We are reflections of God
because God is a reflection of us.
She is a philogynist (the rare opposite of a misogynist): she writes toward the women the world was built to condemn. In The Whorebeast, she reads the most reviled women of the Bible with love and refuses the verdict written over them, extending the same grace back to herself. The work moves where doctrine, desire, and the body meet.
Her practice is multimedia by design. Across poetry, sound, image, and film, she builds a single connected world that engages all the senses, including the sixth, toward one conviction: that erotic knowledge, the deep felt intelligence of the body, is the generative force beneath every other kind of knowing. Her debut collection, The Whorebeast, arrives in 2026, and from there a photography collection and a short film.
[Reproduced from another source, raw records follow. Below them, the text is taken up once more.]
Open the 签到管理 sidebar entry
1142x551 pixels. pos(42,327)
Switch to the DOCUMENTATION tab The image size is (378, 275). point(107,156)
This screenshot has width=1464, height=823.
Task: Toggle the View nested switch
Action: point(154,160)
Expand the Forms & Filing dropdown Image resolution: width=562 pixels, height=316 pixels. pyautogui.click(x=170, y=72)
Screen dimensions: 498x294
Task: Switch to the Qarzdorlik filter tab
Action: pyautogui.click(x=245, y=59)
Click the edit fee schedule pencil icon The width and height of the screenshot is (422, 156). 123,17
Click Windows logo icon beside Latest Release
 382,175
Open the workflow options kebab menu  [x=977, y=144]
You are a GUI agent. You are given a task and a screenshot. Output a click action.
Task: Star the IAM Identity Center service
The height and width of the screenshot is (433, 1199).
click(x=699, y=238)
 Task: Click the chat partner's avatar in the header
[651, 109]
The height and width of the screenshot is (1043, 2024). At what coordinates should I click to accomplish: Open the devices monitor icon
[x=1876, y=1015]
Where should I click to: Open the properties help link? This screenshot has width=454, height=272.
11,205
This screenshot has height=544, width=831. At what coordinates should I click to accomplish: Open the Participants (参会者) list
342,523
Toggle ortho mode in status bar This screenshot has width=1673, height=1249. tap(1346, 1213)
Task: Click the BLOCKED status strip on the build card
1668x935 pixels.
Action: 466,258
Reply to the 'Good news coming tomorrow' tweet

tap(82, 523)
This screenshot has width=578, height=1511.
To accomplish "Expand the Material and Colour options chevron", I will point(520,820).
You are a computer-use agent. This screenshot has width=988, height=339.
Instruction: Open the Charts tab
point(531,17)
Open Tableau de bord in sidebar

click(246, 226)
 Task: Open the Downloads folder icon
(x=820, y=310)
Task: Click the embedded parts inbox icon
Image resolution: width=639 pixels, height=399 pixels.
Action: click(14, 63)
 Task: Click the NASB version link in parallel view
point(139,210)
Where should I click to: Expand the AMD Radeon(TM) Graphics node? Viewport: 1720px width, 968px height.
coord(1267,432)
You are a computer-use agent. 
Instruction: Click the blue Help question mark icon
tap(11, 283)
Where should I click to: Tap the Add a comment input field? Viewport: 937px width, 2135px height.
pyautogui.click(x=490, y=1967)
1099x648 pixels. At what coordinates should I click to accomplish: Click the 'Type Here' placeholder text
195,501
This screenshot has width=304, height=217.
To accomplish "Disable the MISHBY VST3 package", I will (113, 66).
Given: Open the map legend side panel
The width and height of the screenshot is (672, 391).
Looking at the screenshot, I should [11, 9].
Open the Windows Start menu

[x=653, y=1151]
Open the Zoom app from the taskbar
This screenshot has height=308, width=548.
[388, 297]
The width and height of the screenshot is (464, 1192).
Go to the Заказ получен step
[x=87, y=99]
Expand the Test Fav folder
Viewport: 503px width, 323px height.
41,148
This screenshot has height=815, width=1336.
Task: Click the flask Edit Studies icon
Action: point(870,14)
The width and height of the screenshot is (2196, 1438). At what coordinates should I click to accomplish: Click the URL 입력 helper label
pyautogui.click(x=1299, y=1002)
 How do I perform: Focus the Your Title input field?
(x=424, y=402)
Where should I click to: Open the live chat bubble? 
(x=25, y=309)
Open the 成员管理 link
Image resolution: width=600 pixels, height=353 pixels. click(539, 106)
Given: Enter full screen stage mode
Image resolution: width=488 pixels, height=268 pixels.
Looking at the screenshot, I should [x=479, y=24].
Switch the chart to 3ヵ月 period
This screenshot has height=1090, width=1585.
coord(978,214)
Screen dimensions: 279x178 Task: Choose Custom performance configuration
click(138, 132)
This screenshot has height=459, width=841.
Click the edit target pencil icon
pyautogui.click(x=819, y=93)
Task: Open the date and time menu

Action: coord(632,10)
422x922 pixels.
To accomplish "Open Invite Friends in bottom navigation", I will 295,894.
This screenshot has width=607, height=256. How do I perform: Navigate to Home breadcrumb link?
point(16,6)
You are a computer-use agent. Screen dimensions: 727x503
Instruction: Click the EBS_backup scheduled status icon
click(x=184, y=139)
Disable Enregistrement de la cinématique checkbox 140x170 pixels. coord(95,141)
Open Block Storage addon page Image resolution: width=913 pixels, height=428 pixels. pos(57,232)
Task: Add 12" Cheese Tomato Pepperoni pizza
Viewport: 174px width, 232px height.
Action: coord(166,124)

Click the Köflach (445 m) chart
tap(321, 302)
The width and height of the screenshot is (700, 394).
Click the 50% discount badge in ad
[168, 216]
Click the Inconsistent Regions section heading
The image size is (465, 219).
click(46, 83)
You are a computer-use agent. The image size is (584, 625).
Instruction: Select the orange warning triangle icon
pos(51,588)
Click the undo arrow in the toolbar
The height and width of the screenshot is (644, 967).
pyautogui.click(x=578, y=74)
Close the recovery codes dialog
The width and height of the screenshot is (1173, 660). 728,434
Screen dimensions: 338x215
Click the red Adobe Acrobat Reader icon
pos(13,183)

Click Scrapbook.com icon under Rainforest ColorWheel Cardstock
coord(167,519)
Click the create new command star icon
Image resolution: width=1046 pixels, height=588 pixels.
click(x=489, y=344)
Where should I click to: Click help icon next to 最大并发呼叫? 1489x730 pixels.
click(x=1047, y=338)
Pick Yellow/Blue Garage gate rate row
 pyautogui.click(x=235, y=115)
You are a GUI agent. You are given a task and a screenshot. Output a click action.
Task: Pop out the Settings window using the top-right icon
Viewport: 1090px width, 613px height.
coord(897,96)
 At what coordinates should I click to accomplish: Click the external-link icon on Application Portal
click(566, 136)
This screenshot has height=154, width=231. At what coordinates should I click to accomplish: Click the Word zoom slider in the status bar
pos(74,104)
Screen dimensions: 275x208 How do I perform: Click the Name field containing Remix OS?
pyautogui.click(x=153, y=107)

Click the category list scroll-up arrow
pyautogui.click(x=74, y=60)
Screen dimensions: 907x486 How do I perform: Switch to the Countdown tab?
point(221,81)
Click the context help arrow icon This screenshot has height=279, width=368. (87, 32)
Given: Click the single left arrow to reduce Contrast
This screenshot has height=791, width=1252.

When Nathania was sixteen, her English teacher invited her to research the psychological effects of predominantly white schools on Black girls and present the findings at an education conference. That invitation — to treat her own life as something worth studying rigorously — ignited her life’s work.
A poet, essayist, and advocate for global literacy, restorative justice, and healthcare access, she writes toward the communities the system forgets. Her work is rooted in on-the-ground experience: she has served as a public health coordinator, interned with the Hennepin County Department of Community Corrections, and founded Construction Literacy, a nonprofit building libraries and community infrastructure in Togo.
As the youngest member of her city’s budget advisory commission and a member of its racial equity advisory council, she brought that same attention to the machinery of local government. She is a first-generation American of Togolese and Ghanaian heritage based in Minneapolis.